Just like the greetings cards, I had a flash of this image with the caption, ‘You know you are in recovery when…”

And there are so many ways I could finish this sentence that I could be here all night… But I guess the truth of it is, you know your’re in recovery when:

  • your actions are a direct contradiction to the voices in your head.
  • you want to use a wood plane to shave the flesh from your bones
  • the treasured silence of your starvation turns to desperate, strangled sobs
  • just being in your body feels so horrific, you writhe and twist and rail
  • you meet ‘weigh days’ with a dread that simply cannot be put into words, and then a weary resignation.

You’re gonna have to forgive the starkness of the description. I don’t think there’s a way I can ‘soften’ the truth about what recovery from an eating disorder must entail in order for it to be real. Recovery can be
half-hearted. You know you’re not doing it right when, for example,  you are compensating at home for the food you eat when you’re there. Or, you’re getting out and sticking your fingers down your throat. Or you’re going running or over exercising.

You know when you’re doing recovery right when you’re living in hell.

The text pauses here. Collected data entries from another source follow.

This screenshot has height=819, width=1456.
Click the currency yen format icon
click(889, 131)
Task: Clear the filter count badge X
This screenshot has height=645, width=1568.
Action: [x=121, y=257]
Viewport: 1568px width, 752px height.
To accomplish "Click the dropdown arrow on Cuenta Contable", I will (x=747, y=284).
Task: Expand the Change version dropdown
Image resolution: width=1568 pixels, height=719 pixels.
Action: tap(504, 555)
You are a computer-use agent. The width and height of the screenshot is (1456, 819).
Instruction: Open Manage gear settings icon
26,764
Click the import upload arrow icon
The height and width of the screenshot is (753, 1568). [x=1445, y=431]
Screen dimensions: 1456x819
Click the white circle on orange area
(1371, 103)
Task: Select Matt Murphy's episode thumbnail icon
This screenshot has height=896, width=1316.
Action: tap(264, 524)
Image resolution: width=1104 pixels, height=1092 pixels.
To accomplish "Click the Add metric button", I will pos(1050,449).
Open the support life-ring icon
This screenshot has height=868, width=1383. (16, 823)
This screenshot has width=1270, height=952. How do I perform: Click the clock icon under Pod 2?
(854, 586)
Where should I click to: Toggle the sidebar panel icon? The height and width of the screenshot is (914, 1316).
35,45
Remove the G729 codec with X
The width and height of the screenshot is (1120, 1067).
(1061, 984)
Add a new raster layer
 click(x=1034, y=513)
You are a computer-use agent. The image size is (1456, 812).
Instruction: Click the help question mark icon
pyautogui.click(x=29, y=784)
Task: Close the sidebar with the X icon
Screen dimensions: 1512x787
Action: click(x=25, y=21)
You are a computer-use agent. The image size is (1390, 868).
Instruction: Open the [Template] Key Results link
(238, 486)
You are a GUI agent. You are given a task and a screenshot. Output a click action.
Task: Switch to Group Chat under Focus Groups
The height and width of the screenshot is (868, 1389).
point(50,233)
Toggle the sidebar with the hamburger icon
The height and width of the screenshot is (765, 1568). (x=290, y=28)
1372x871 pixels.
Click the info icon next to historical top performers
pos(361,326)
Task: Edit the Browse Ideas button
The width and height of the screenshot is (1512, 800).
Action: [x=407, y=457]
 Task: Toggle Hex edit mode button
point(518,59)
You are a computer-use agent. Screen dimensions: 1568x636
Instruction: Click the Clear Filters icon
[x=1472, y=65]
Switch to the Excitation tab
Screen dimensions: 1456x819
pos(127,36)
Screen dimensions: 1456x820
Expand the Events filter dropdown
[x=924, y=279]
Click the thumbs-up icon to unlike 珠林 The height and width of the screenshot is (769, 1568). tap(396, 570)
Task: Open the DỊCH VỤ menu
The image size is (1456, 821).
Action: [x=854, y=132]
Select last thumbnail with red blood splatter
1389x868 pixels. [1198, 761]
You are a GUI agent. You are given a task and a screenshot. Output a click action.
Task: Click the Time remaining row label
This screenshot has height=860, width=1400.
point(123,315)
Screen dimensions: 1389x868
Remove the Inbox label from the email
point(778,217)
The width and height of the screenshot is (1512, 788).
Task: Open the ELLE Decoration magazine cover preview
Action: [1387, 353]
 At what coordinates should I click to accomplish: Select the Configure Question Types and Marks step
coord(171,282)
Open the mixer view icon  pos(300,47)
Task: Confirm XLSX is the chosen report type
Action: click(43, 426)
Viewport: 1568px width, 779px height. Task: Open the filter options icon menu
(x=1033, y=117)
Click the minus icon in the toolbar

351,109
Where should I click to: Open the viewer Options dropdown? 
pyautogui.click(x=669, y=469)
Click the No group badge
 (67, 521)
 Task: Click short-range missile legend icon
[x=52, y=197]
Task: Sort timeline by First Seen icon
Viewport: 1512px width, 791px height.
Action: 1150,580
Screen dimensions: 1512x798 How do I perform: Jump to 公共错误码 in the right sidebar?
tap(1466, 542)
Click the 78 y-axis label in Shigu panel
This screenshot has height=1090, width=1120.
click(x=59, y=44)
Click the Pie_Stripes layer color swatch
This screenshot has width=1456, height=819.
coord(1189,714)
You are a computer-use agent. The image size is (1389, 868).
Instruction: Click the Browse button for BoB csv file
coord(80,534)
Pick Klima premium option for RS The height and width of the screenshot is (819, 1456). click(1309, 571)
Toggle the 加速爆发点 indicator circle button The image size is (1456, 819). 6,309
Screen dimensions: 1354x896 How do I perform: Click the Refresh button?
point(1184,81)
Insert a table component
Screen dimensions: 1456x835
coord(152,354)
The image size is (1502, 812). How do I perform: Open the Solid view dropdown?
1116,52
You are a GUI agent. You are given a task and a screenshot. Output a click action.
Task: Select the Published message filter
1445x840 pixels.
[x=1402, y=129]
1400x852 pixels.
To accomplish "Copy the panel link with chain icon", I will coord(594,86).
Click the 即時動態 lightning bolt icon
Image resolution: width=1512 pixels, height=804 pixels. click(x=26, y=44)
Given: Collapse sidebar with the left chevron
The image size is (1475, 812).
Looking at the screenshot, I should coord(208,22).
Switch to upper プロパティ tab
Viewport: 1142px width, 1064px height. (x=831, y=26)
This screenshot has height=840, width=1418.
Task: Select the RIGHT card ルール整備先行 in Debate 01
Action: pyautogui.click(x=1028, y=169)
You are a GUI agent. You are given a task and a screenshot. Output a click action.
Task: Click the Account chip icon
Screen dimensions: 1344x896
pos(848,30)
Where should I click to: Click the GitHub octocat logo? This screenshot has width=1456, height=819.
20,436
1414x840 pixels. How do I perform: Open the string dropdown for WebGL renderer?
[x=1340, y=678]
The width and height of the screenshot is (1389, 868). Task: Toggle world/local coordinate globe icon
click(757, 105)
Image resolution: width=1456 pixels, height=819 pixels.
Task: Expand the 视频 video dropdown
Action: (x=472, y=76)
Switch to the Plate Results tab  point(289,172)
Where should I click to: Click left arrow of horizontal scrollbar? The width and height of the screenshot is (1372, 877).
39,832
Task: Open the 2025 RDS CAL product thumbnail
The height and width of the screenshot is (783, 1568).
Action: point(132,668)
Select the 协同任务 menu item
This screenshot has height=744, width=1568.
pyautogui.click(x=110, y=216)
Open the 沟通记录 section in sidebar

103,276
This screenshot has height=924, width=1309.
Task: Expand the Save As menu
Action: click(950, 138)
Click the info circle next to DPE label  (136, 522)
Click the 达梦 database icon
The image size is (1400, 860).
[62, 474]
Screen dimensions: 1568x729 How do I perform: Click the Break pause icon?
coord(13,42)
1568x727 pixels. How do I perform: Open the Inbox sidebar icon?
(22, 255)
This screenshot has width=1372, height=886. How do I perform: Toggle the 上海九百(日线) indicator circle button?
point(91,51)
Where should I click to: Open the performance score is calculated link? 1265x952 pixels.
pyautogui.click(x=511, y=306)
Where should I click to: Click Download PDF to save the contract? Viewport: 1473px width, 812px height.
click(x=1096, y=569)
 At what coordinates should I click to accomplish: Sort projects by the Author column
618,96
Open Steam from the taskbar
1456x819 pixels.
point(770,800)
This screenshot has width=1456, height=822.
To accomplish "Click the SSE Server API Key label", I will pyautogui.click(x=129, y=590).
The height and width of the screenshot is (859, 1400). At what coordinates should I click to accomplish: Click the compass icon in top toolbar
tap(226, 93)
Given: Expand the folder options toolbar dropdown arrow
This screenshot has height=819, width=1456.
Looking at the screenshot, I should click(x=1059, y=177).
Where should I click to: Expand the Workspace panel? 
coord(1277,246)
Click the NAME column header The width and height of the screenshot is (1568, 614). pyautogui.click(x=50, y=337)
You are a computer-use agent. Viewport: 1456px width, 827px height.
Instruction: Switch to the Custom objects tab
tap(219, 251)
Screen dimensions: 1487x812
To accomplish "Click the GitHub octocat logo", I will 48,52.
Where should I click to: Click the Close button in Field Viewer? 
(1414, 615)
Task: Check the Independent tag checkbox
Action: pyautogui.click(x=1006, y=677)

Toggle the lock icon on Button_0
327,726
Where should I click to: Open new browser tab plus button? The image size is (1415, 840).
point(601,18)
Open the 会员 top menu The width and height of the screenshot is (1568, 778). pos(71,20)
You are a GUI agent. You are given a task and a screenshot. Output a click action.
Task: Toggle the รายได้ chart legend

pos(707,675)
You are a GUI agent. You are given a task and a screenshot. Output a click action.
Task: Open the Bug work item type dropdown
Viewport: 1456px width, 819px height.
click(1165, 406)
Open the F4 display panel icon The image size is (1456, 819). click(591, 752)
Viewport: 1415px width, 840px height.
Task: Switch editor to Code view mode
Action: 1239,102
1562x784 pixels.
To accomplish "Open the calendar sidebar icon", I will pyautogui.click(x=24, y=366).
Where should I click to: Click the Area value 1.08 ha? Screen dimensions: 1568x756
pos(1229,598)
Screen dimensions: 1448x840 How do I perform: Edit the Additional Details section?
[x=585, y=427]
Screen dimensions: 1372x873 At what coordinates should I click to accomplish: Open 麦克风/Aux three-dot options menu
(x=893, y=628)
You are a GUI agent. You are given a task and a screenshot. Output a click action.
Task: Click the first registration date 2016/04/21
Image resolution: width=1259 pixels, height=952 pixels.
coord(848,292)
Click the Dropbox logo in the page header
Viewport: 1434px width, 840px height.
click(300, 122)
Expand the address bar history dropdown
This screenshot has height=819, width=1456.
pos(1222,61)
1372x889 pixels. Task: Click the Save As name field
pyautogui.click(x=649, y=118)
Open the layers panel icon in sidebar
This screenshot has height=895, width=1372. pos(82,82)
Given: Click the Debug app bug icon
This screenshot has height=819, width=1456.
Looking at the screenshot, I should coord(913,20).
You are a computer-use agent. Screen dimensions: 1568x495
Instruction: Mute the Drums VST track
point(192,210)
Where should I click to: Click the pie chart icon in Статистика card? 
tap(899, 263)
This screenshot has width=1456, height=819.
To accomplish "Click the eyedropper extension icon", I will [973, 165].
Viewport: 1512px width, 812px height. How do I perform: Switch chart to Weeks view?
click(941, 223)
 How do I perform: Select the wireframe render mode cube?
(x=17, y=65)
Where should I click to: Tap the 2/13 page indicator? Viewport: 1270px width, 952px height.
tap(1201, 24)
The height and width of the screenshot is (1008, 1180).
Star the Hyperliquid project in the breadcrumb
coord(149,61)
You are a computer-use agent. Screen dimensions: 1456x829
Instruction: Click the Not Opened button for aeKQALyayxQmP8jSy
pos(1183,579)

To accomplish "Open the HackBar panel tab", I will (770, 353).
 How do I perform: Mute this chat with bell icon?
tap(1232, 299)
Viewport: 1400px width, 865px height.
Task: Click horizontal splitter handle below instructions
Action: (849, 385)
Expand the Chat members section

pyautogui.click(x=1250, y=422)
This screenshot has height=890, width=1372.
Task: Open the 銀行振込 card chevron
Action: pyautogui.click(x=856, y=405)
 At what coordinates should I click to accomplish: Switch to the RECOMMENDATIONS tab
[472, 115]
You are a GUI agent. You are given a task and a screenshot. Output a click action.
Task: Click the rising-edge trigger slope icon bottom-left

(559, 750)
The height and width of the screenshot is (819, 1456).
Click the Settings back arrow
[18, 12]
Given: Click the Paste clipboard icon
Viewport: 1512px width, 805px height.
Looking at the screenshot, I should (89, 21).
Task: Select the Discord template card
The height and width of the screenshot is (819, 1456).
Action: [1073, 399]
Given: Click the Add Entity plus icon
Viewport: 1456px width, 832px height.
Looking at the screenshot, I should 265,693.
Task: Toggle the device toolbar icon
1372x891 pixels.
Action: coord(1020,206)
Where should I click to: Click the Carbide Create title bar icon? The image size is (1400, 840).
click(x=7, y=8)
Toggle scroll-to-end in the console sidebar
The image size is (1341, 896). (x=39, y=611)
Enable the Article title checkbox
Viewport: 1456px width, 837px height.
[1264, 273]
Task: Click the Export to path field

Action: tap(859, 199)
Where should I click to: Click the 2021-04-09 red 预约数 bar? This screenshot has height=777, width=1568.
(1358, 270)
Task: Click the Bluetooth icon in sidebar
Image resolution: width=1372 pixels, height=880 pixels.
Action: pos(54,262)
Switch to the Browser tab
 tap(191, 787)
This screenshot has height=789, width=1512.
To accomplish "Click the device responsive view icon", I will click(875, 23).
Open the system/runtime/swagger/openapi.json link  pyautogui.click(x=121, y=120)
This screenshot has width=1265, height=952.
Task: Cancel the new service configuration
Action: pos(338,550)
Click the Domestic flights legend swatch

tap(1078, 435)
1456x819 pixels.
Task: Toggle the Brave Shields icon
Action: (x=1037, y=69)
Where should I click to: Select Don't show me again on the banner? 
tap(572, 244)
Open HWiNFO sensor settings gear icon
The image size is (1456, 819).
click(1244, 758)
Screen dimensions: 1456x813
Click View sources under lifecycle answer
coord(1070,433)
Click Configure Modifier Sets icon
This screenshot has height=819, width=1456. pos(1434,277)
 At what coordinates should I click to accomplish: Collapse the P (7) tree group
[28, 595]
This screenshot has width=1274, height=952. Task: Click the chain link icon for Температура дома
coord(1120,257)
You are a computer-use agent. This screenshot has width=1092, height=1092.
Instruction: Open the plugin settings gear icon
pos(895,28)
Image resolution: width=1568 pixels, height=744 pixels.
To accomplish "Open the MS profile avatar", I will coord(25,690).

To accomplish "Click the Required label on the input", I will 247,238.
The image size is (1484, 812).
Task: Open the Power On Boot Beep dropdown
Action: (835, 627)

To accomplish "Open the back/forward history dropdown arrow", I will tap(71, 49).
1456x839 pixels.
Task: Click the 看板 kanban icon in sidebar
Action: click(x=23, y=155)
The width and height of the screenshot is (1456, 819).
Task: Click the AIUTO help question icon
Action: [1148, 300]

…And we’ll all sing along like before…”

Goes the song.

Irritating when your internal MP3 is stuck on the same track and no matter how hard you shake it, it won’t stop. Trying to get away from it is just about as effective as trying to go on holiday without your head. And don’t we all wish we could do that at certain times in our life. Take enough hallucinogens and it’s possible, but they’re not exactly pleasant or cost effective and the holiday insurance you’d have to take out would be ridiculous.

No.

No way around it but to play enough music to flush this one out of the system.
The particular musical ghosting I’m referring to is a song by… (I pause, not for literary impact, but because my memory function is compromised by malnutrition; although, it could just be that my powers of recollection are as shite as they ever were)…
Where was I? Okay. (Breathe) The music…
It’s a song by Del Amitri (who for some unknown reason, I always confuse with Dire Straits). An especially depressing number, aptly named, ‘Nothing Ever Happens’. For those who like to listen, go ahead.
Indulge.

http://www.youtube.com/watch?v=yeVOzaDBEmc

I guess it’s the theme of repetition that lends the song to my worn out inner ears; and for good reason.
On Monday, I retrace my tracks to the unit where my first attempt at recovery began.

March 2011.
Yep.
That’s right.
Monday will see me standing outside the gates of hell itself.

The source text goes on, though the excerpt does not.